[Data for this task — start]
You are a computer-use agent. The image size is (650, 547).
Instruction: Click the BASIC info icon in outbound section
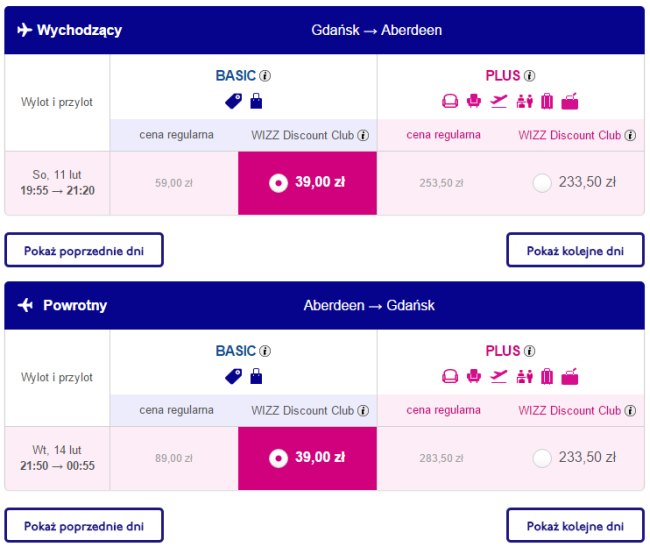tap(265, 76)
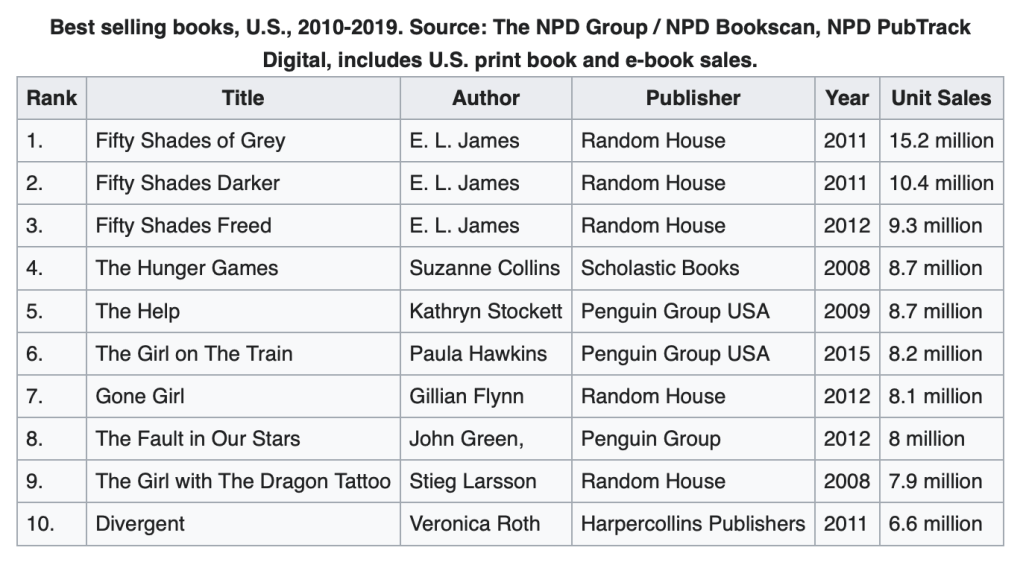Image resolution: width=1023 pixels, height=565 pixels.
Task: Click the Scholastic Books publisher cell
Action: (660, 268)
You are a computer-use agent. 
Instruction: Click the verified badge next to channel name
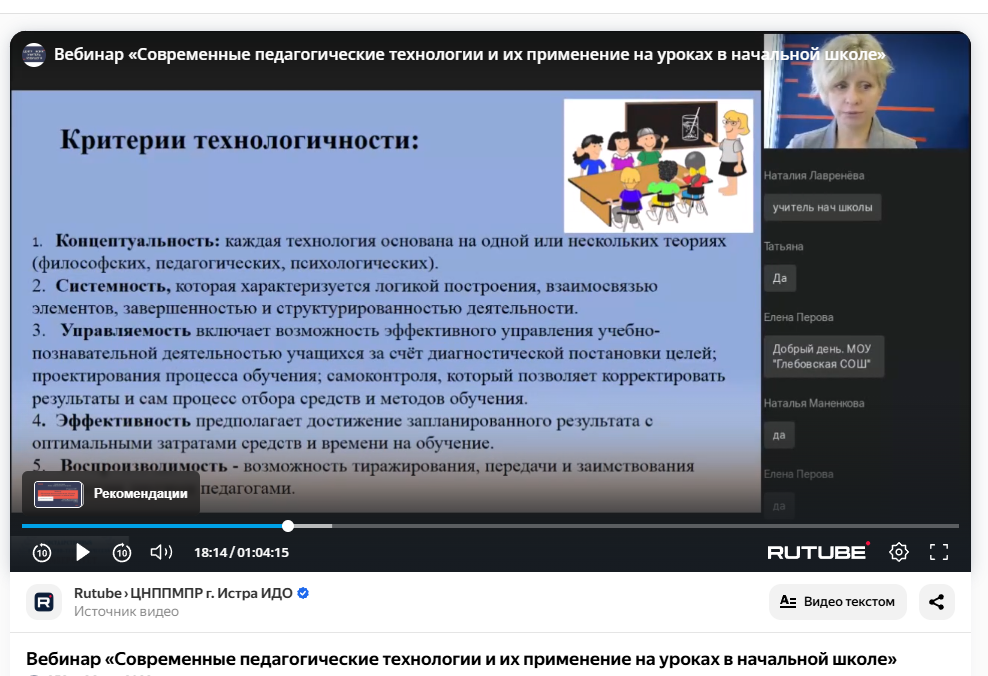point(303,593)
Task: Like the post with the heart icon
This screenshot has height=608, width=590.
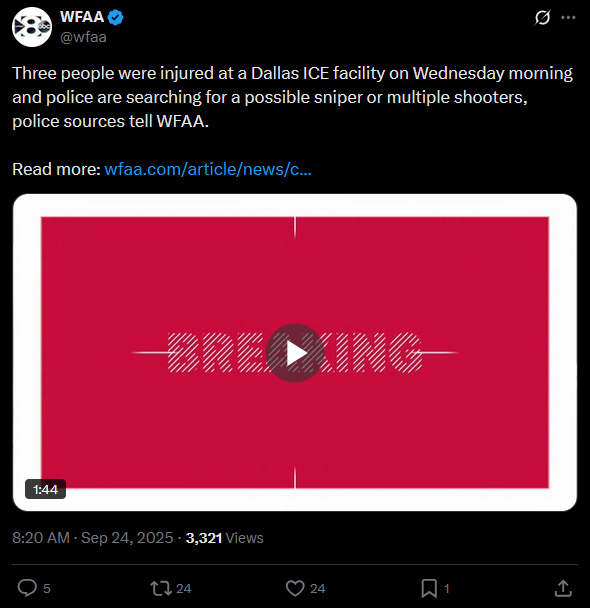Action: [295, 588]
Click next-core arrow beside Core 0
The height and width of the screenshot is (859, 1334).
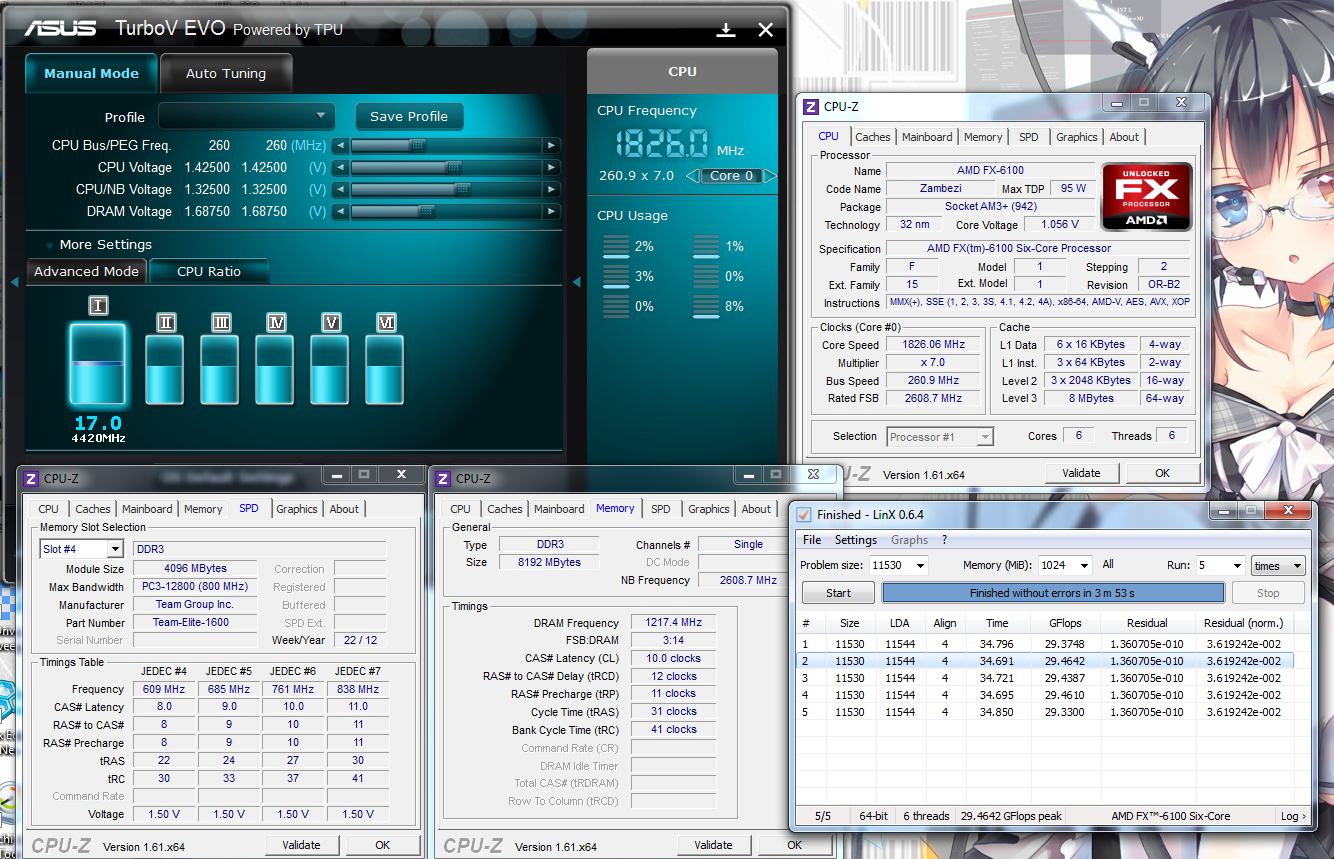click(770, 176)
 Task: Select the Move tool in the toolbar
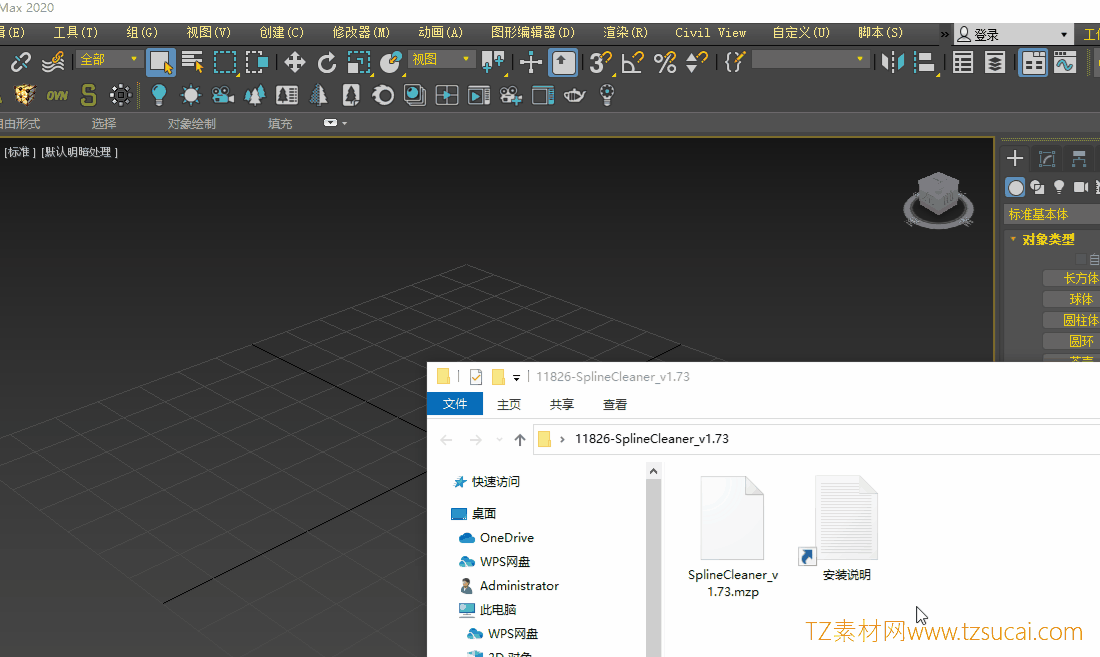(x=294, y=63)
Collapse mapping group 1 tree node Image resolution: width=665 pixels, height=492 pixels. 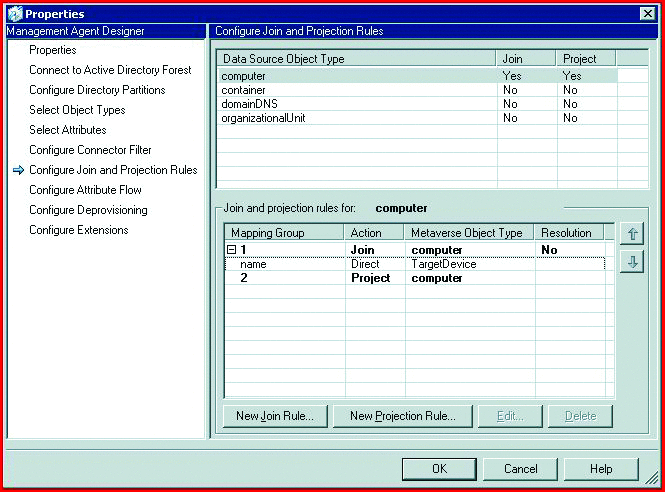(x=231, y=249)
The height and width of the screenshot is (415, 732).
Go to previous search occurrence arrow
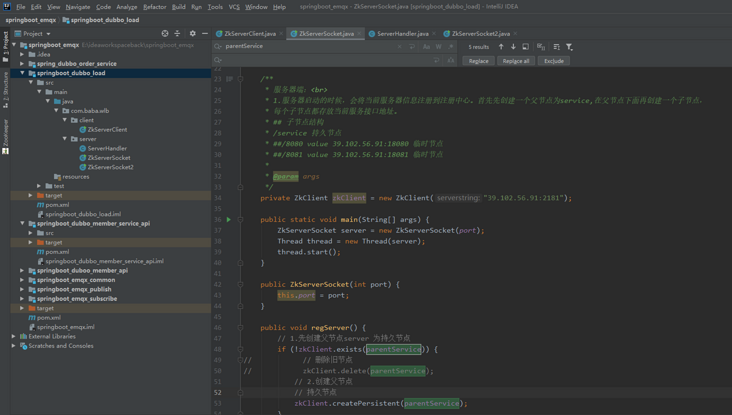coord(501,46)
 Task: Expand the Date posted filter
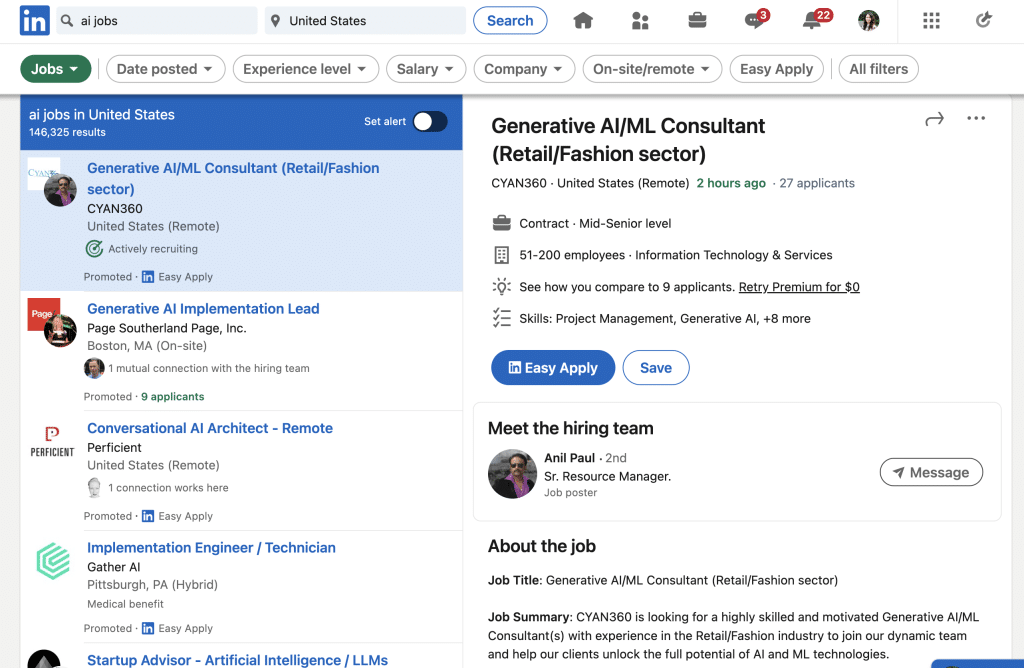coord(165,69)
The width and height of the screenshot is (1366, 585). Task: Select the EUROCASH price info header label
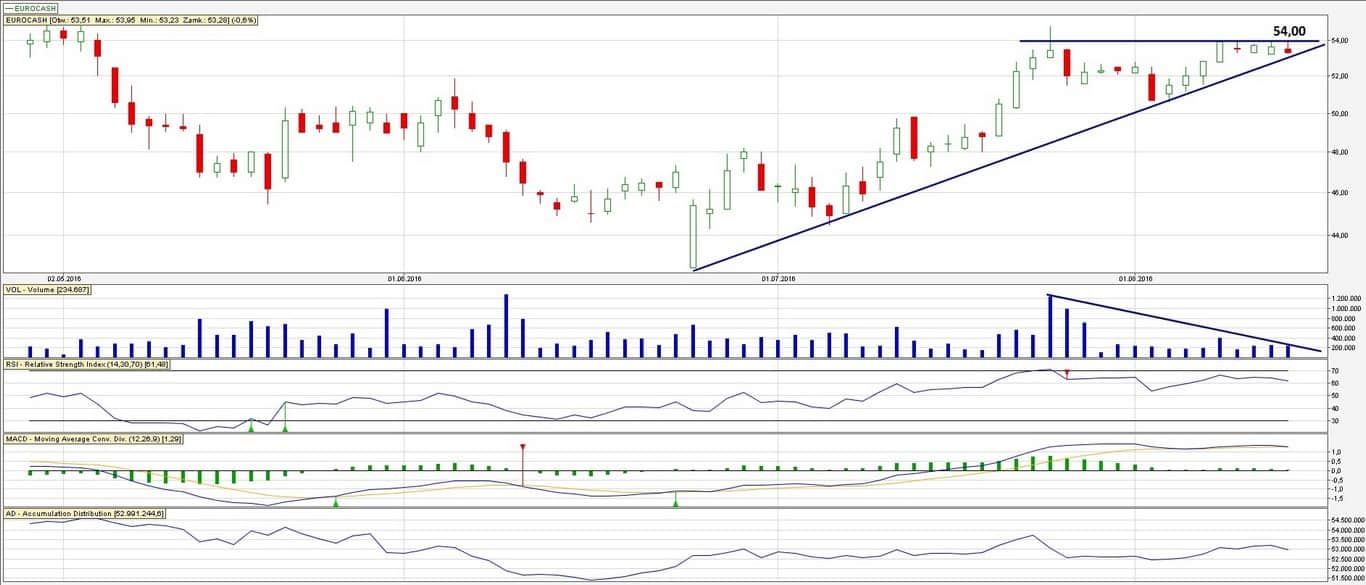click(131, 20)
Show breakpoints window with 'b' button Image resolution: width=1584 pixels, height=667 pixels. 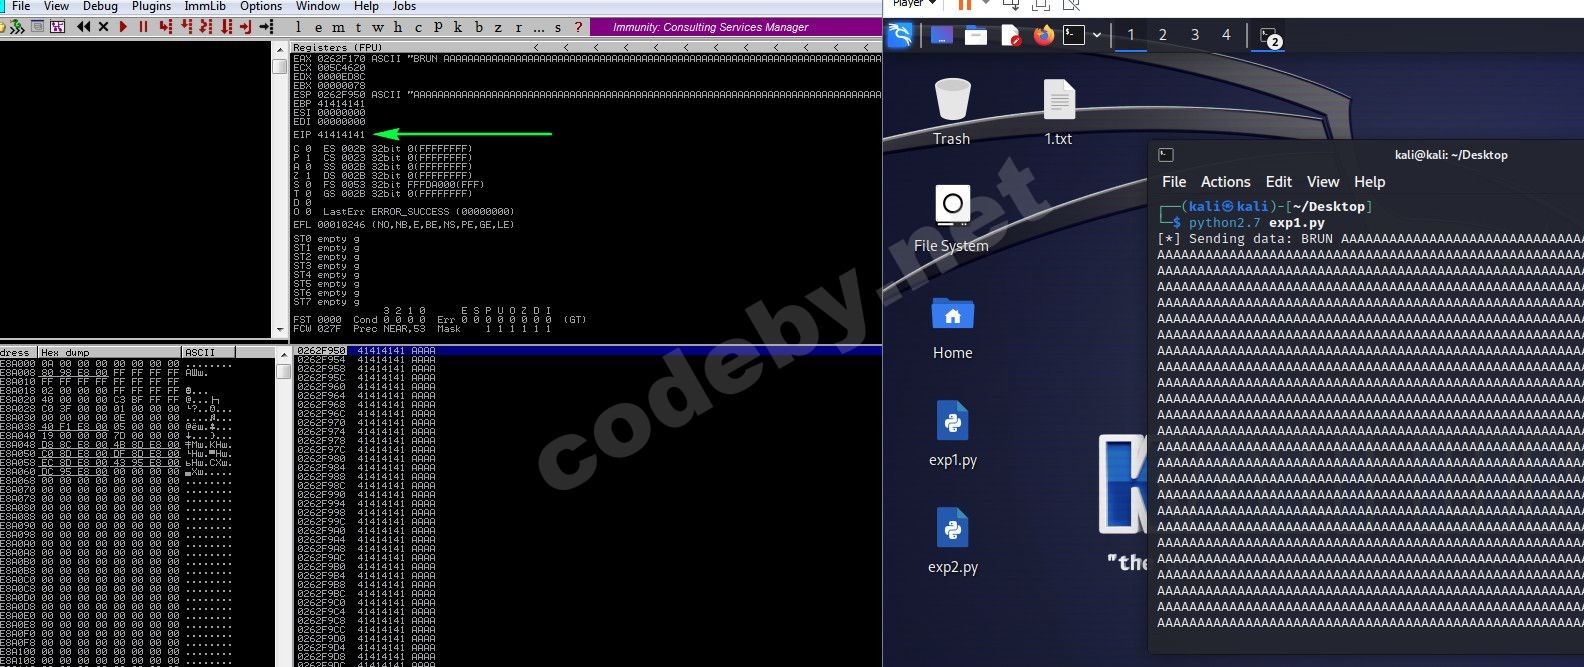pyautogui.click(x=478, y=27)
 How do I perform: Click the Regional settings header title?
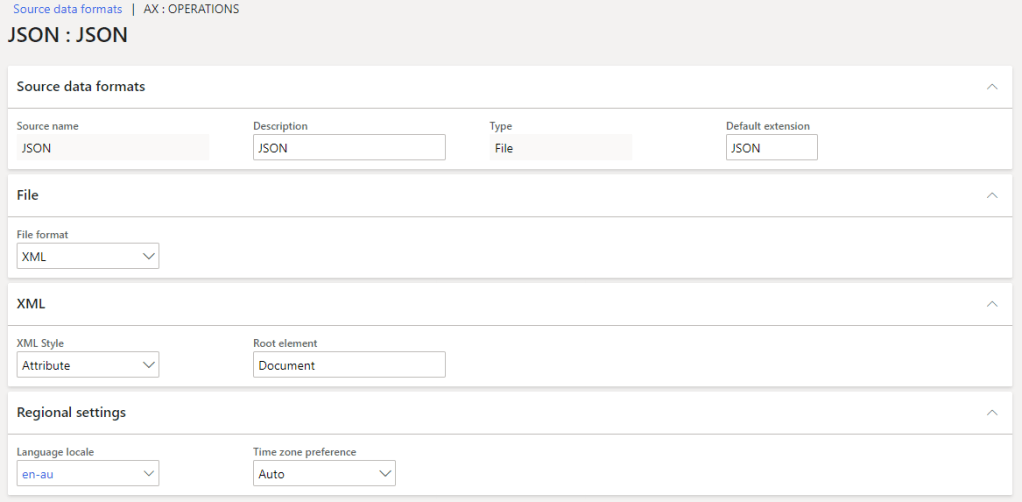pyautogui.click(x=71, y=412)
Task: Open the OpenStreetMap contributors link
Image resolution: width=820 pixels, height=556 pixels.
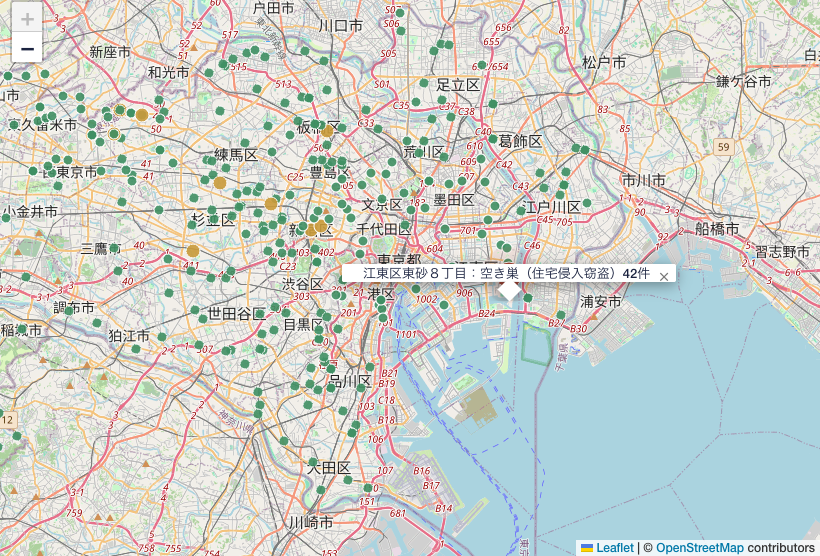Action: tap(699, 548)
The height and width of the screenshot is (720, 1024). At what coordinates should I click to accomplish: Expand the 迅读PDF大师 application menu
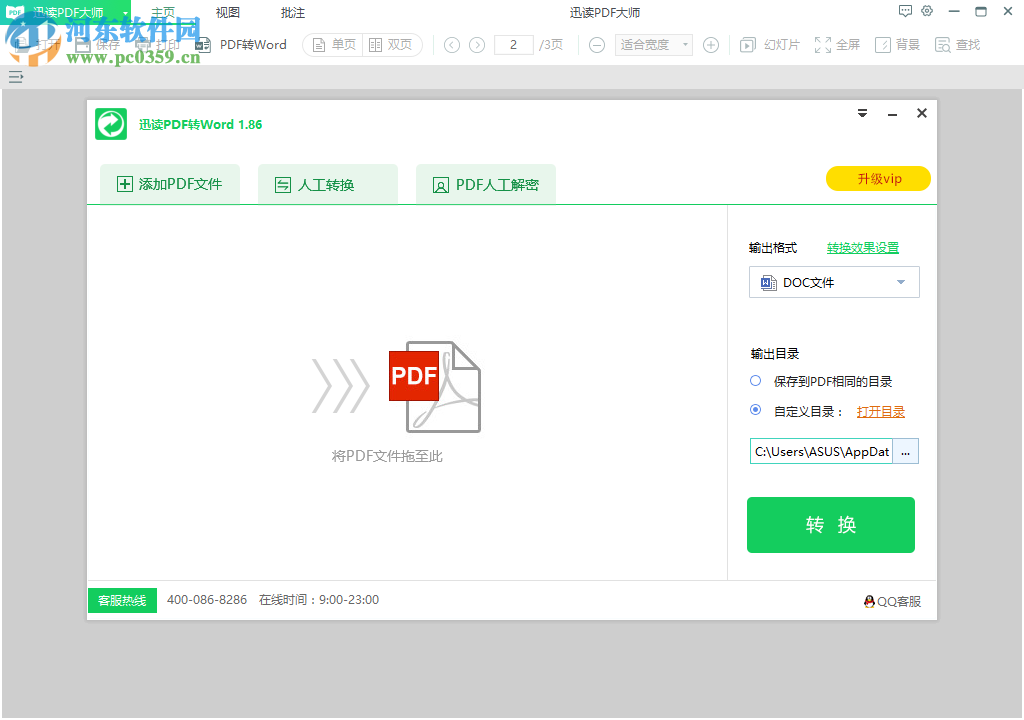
[Data for this task — finish]
_Work instructions_
Show the lines of the records above that mention "computer".

_Answer area_
You are a computer-use agent. The image size is (650, 547).
You are a computer-use agent. 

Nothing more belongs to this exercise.